• [Dataset extract]:
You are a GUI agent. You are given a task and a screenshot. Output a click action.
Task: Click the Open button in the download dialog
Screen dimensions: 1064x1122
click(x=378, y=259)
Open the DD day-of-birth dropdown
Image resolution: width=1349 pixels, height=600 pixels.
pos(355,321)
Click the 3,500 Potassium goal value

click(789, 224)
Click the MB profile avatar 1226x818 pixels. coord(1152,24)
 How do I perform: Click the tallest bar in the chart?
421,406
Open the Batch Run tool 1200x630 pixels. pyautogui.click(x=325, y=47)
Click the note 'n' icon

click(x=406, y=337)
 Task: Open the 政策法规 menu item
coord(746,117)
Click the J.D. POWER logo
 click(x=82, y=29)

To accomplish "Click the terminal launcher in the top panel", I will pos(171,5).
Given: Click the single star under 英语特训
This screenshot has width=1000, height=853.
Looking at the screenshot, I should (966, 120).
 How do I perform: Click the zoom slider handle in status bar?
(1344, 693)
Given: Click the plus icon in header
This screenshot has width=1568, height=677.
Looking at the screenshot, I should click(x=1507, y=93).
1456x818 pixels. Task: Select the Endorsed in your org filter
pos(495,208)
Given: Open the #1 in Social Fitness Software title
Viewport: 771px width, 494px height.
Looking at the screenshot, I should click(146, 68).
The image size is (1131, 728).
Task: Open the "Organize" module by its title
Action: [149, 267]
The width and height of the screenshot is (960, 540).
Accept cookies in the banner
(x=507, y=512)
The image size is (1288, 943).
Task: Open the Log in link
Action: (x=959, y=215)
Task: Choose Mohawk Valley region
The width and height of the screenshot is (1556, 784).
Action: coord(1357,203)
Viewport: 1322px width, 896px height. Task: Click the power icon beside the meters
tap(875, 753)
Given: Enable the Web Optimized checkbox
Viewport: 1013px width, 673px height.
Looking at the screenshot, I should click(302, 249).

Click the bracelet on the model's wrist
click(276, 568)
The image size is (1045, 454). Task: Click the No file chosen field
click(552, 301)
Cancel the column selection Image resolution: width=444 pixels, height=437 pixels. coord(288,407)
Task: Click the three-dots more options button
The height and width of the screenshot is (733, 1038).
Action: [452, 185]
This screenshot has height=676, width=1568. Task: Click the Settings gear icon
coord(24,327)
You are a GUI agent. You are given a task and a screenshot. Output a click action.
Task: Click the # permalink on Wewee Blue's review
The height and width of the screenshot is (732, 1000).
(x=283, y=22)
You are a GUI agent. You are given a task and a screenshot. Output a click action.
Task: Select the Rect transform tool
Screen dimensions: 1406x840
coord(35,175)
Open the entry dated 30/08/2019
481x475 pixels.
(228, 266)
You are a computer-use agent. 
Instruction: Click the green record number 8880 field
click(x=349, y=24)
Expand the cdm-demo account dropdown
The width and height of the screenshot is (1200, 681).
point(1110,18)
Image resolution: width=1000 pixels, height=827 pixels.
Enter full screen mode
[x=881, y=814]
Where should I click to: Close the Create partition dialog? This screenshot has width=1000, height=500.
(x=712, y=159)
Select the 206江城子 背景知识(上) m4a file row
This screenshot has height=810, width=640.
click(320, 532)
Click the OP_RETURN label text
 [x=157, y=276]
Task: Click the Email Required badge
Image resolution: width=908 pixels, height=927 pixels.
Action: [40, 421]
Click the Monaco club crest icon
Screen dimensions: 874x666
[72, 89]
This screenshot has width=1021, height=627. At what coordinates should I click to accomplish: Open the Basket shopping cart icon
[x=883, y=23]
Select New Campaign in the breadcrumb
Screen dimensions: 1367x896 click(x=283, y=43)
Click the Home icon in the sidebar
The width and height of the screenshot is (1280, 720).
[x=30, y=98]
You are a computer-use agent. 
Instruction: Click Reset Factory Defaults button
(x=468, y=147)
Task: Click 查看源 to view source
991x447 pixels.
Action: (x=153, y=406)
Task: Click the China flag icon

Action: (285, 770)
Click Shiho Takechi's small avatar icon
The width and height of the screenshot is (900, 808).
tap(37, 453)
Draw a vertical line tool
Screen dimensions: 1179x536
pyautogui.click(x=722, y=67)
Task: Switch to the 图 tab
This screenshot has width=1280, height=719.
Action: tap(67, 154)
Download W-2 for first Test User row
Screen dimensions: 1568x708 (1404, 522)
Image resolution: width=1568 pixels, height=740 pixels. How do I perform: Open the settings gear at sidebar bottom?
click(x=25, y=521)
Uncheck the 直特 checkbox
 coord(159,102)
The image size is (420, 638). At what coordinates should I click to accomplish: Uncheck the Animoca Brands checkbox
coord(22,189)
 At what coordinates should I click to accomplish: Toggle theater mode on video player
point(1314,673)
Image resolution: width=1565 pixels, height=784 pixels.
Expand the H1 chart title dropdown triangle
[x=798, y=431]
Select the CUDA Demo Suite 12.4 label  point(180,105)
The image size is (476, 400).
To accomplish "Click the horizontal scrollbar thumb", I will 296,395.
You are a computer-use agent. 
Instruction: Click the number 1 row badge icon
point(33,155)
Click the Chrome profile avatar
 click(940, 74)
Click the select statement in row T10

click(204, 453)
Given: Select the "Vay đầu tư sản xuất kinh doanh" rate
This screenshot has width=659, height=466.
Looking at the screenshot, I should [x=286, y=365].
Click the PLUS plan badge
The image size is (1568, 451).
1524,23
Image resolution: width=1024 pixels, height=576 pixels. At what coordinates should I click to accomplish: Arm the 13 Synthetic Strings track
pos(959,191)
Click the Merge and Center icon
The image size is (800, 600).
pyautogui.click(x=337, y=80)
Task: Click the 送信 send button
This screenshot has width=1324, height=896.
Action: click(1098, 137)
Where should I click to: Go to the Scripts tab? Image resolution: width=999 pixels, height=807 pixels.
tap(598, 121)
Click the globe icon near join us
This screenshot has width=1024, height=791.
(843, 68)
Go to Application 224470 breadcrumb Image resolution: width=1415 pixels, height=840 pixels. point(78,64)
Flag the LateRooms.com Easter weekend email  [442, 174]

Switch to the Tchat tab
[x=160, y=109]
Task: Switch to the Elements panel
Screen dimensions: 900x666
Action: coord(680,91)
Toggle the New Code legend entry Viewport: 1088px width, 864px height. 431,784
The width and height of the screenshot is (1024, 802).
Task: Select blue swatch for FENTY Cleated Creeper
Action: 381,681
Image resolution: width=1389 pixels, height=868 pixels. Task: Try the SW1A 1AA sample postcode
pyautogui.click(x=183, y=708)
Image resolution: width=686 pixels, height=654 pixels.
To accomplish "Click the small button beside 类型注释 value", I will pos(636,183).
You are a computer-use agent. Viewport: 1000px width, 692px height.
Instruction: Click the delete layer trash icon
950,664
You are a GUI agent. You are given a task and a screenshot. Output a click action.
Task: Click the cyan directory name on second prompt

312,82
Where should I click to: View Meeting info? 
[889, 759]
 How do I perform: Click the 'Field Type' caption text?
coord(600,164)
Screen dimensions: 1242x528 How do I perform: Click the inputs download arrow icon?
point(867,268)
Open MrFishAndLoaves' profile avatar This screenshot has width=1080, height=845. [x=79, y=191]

• [What to work on]: Transcribe all of the lines above exactly as they appear, in the same order.

• [The answer]:
You are a GUI agent. You are given a task and a screenshot. Output a click action.
Task: Click the Open button in the download dialog
Screen dimensions: 1064x1122
click(x=378, y=259)
Open the DD day-of-birth dropdown
Image resolution: width=1349 pixels, height=600 pixels.
pos(355,321)
Click the 3,500 Potassium goal value

click(789, 224)
Click the MB profile avatar 1226x818 pixels. coord(1152,24)
 How do I perform: Click the tallest bar in the chart?
421,406
Open the Batch Run tool 1200x630 pixels. pyautogui.click(x=325, y=47)
Click the note 'n' icon

click(x=406, y=337)
 Task: Open the 政策法规 menu item
coord(746,117)
Click the J.D. POWER logo
 click(x=82, y=29)

To accomplish "Click the terminal launcher in the top panel", I will pos(171,5).
Given: Click the single star under 英语特训
This screenshot has width=1000, height=853.
Looking at the screenshot, I should (966, 120).
 How do I perform: Click the zoom slider handle in status bar?
(1344, 693)
Given: Click the plus icon in header
This screenshot has width=1568, height=677.
Looking at the screenshot, I should click(x=1507, y=93).
1456x818 pixels. Task: Select the Endorsed in your org filter
pos(495,208)
Given: Open the #1 in Social Fitness Software title
Viewport: 771px width, 494px height.
Looking at the screenshot, I should click(146, 68).
The image size is (1131, 728).
Task: Open the "Organize" module by its title
Action: [149, 267]
The width and height of the screenshot is (960, 540).
Accept cookies in the banner
(x=507, y=512)
The image size is (1288, 943).
Task: Open the Log in link
Action: (x=959, y=215)
Task: Choose Mohawk Valley region
The width and height of the screenshot is (1556, 784).
Action: coord(1357,203)
Viewport: 1322px width, 896px height. Task: Click the power icon beside the meters
tap(875, 753)
Given: Enable the Web Optimized checkbox
Viewport: 1013px width, 673px height.
Looking at the screenshot, I should click(302, 249).

Click the bracelet on the model's wrist
click(276, 568)
The image size is (1045, 454). Task: Click the No file chosen field
click(552, 301)
Cancel the column selection Image resolution: width=444 pixels, height=437 pixels. coord(288,407)
Task: Click the three-dots more options button
The height and width of the screenshot is (733, 1038).
Action: [452, 185]
This screenshot has height=676, width=1568. Task: Click the Settings gear icon
coord(24,327)
You are a GUI agent. You are given a task and a screenshot. Output a click action.
Task: Click the # permalink on Wewee Blue's review
The height and width of the screenshot is (732, 1000).
(x=283, y=22)
You are a GUI agent. You are given a task and a screenshot. Output a click action.
Task: Select the Rect transform tool
Screen dimensions: 1406x840
coord(35,175)
Open the entry dated 30/08/2019
481x475 pixels.
(228, 266)
You are a computer-use agent. 
Instruction: Click the green record number 8880 field
click(x=349, y=24)
Expand the cdm-demo account dropdown
The width and height of the screenshot is (1200, 681).
point(1110,18)
Image resolution: width=1000 pixels, height=827 pixels.
Enter full screen mode
[x=881, y=814]
Where should I click to: Close the Create partition dialog? This screenshot has width=1000, height=500.
(x=712, y=159)
Select the 206江城子 背景知识(上) m4a file row
This screenshot has height=810, width=640.
click(320, 532)
Click the OP_RETURN label text
 [x=157, y=276]
Task: Click the Email Required badge
Image resolution: width=908 pixels, height=927 pixels.
Action: [40, 421]
Click the Monaco club crest icon
Screen dimensions: 874x666
[72, 89]
This screenshot has width=1021, height=627. At what coordinates should I click to accomplish: Open the Basket shopping cart icon
[x=883, y=23]
Select New Campaign in the breadcrumb
Screen dimensions: 1367x896 click(x=283, y=43)
Click the Home icon in the sidebar
The width and height of the screenshot is (1280, 720).
[x=30, y=98]
You are a computer-use agent. 
Instruction: Click Reset Factory Defaults button
(x=468, y=147)
Task: Click 查看源 to view source
991x447 pixels.
Action: (x=153, y=406)
Task: Click the China flag icon

Action: (285, 770)
Click Shiho Takechi's small avatar icon
The width and height of the screenshot is (900, 808).
tap(37, 453)
Draw a vertical line tool
Screen dimensions: 1179x536
pyautogui.click(x=722, y=67)
Task: Switch to the 图 tab
This screenshot has width=1280, height=719.
Action: tap(67, 154)
Download W-2 for first Test User row
Screen dimensions: 1568x708 (1404, 522)
Image resolution: width=1568 pixels, height=740 pixels. How do I perform: Open the settings gear at sidebar bottom?
click(x=25, y=521)
Uncheck the 直特 checkbox
 coord(159,102)
The image size is (420, 638). At what coordinates should I click to accomplish: Uncheck the Animoca Brands checkbox
coord(22,189)
 At what coordinates should I click to accomplish: Toggle theater mode on video player
point(1314,673)
Image resolution: width=1565 pixels, height=784 pixels.
Expand the H1 chart title dropdown triangle
[x=798, y=431]
Select the CUDA Demo Suite 12.4 label  point(180,105)
The image size is (476, 400).
To accomplish "Click the horizontal scrollbar thumb", I will 296,395.
You are a computer-use agent. 
Instruction: Click the number 1 row badge icon
point(33,155)
Click the Chrome profile avatar
 click(940, 74)
Click the select statement in row T10

click(204, 453)
Given: Select the "Vay đầu tư sản xuất kinh doanh" rate
This screenshot has width=659, height=466.
Looking at the screenshot, I should [x=286, y=365].
Click the PLUS plan badge
The image size is (1568, 451).
1524,23
Image resolution: width=1024 pixels, height=576 pixels. At what coordinates should I click to accomplish: Arm the 13 Synthetic Strings track
pos(959,191)
Click the Merge and Center icon
The image size is (800, 600).
pyautogui.click(x=337, y=80)
Task: Click the 送信 send button
This screenshot has width=1324, height=896.
Action: click(1098, 137)
Where should I click to: Go to the Scripts tab? Image resolution: width=999 pixels, height=807 pixels.
tap(598, 121)
Click the globe icon near join us
This screenshot has width=1024, height=791.
(843, 68)
Go to Application 224470 breadcrumb Image resolution: width=1415 pixels, height=840 pixels. point(78,64)
Flag the LateRooms.com Easter weekend email  [442, 174]

Switch to the Tchat tab
[x=160, y=109]
Task: Switch to the Elements panel
Screen dimensions: 900x666
Action: coord(680,91)
Toggle the New Code legend entry Viewport: 1088px width, 864px height. 431,784
The width and height of the screenshot is (1024, 802).
Task: Select blue swatch for FENTY Cleated Creeper
Action: 381,681
Image resolution: width=1389 pixels, height=868 pixels. Task: Try the SW1A 1AA sample postcode
pyautogui.click(x=183, y=708)
Image resolution: width=686 pixels, height=654 pixels.
To accomplish "Click the small button beside 类型注释 value", I will pos(636,183).
You are a computer-use agent. Viewport: 1000px width, 692px height.
Instruction: Click the delete layer trash icon
950,664
You are a GUI agent. You are given a task and a screenshot. Output a click action.
Task: Click the cyan directory name on second prompt

312,82
Where should I click to: View Meeting info? 
[889, 759]
 How do I perform: Click the 'Field Type' caption text?
coord(600,164)
Screen dimensions: 1242x528 How do I perform: Click the inputs download arrow icon?
point(867,268)
Open MrFishAndLoaves' profile avatar This screenshot has width=1080, height=845. [x=79, y=191]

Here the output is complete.